As noted previously, the intent of the VOV policy is to protect the patient, the institution, its employees, and other patients from potential harm. In situations where a patient is admitted with injuries consistent with violence, the details of the primary altercation are usually scant or unreliable. Was the patient an innocent bystander caught in crossfire? Is this incident gang-related? Was the patient harmed by an intimate partner? But most importantly, is the patient still at risk? The VOV restrictions are implemented ideally to prevent perpetrators of violence from learning the whereabouts and condition of the VOV patient in case they seek to instigate further violence. However, these policies must be reevaluated to determine whether they are accomplishing their intended goals.
For example, the hospital policy at the authors’ institution limits VOV patients to three preapproved visitors and these visitors (like the patient) are prohibited from using their cell phones in the inpatient unit. However, it is impossible for the hospital administration to control what kind of information these visitors will divulge the moment they step out of the hospital, making the VOV policy potentially futile. Policies should be tools to facilitate patient care, and when they stop functioning to that effect, they must be reassessed. Is there a better way to keep our patients safe? Why is the onus placed on the victimized patient? Can we better monitor the individuals entering and exiting the hospital instead?
More generally, this case highlights the need for further discussion regarding the role a trauma surgeon should play within an institution. In particular, what tools are available to the surgeon when her perception of the patient’s best interests contradicts the course of action dictated by hospital policy? This dilemma is especially relevant for surgeons who operate outside of large academic centers where ethics committees may be less accessible for consultation.
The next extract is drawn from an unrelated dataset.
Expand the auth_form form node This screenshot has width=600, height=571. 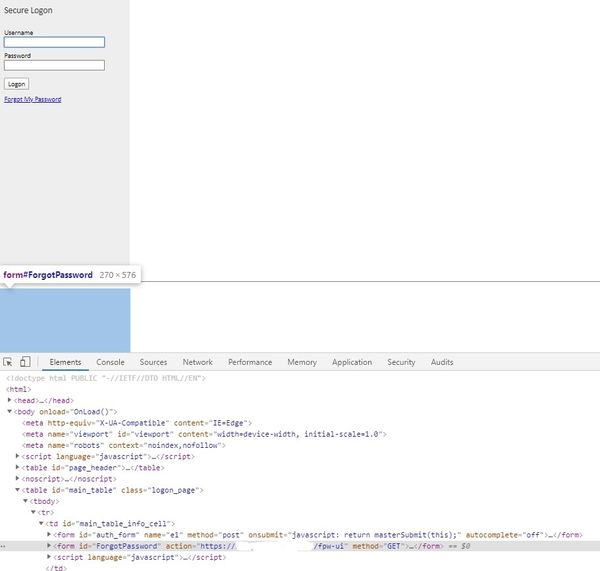click(x=49, y=535)
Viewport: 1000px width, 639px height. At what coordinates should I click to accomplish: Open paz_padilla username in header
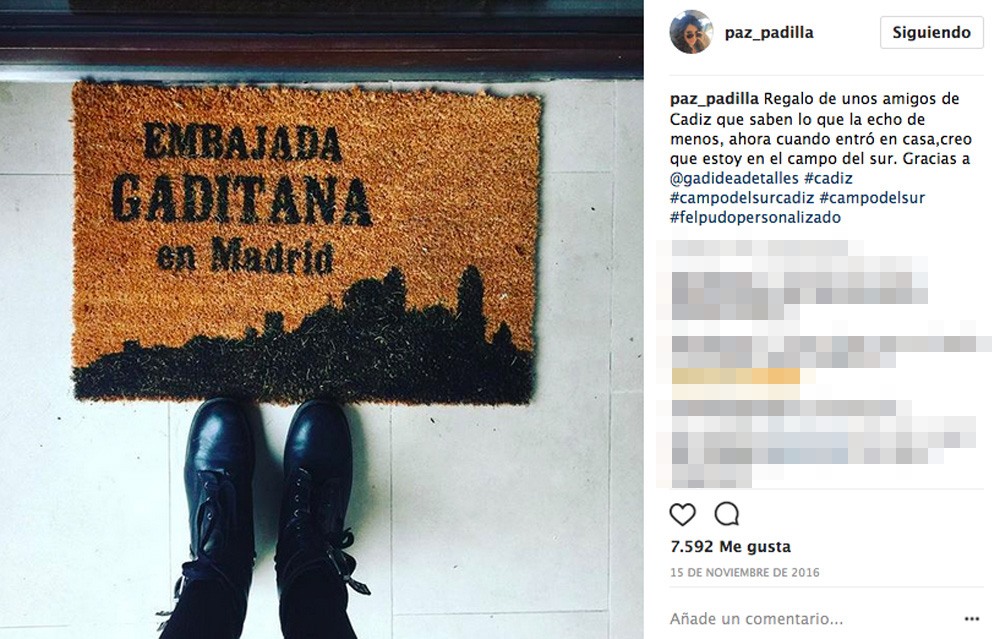click(768, 32)
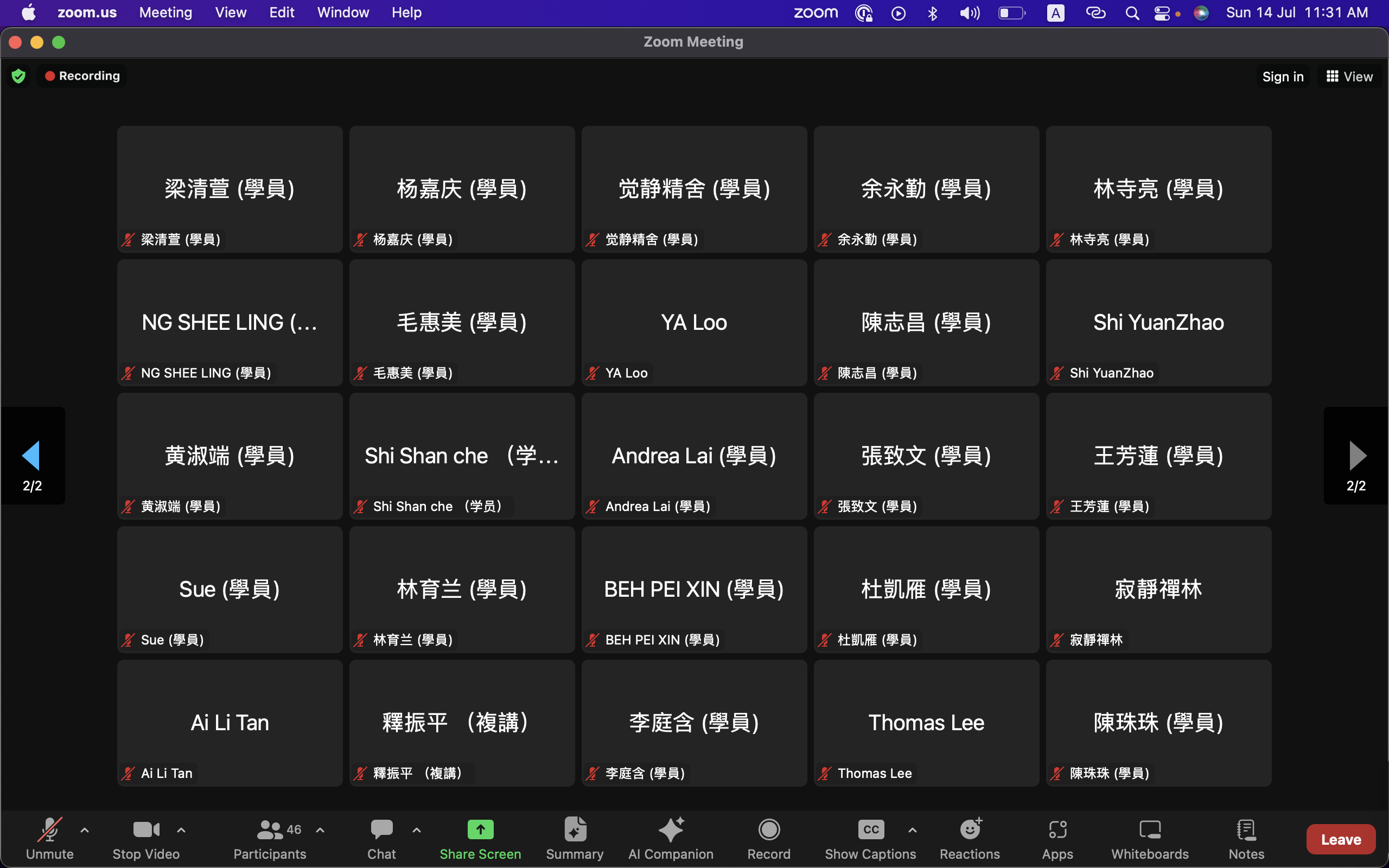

At the conclusion of this case, the attending surgeon is left with the central question of how to use this experience to improve patient care and refine the institution’s policies. On the one hand, the attending surgeon can remain frustrated that she is unable to coordinate her patient’s care to the satisfaction of all parties involved. However, perhaps this situation will serve as a call-to-action to effect change. It is imperative for physicians to gather data on the frequency of these conflicts between policy and patient care and to assess the severity of their impact on patients. Through quantitative analysis and clear characterization of patient outcomes, physicians may be able to leverage hospital leadership to change policy. Patient care is not limited to the operating room or the inpatient floor. Surgeons must serve the dual role of patient advocate and institutional policy enforcer, and must become active participants in policymaking itself to fully appreciate the complex dynamic between ethical principles at the individual and organizational levels.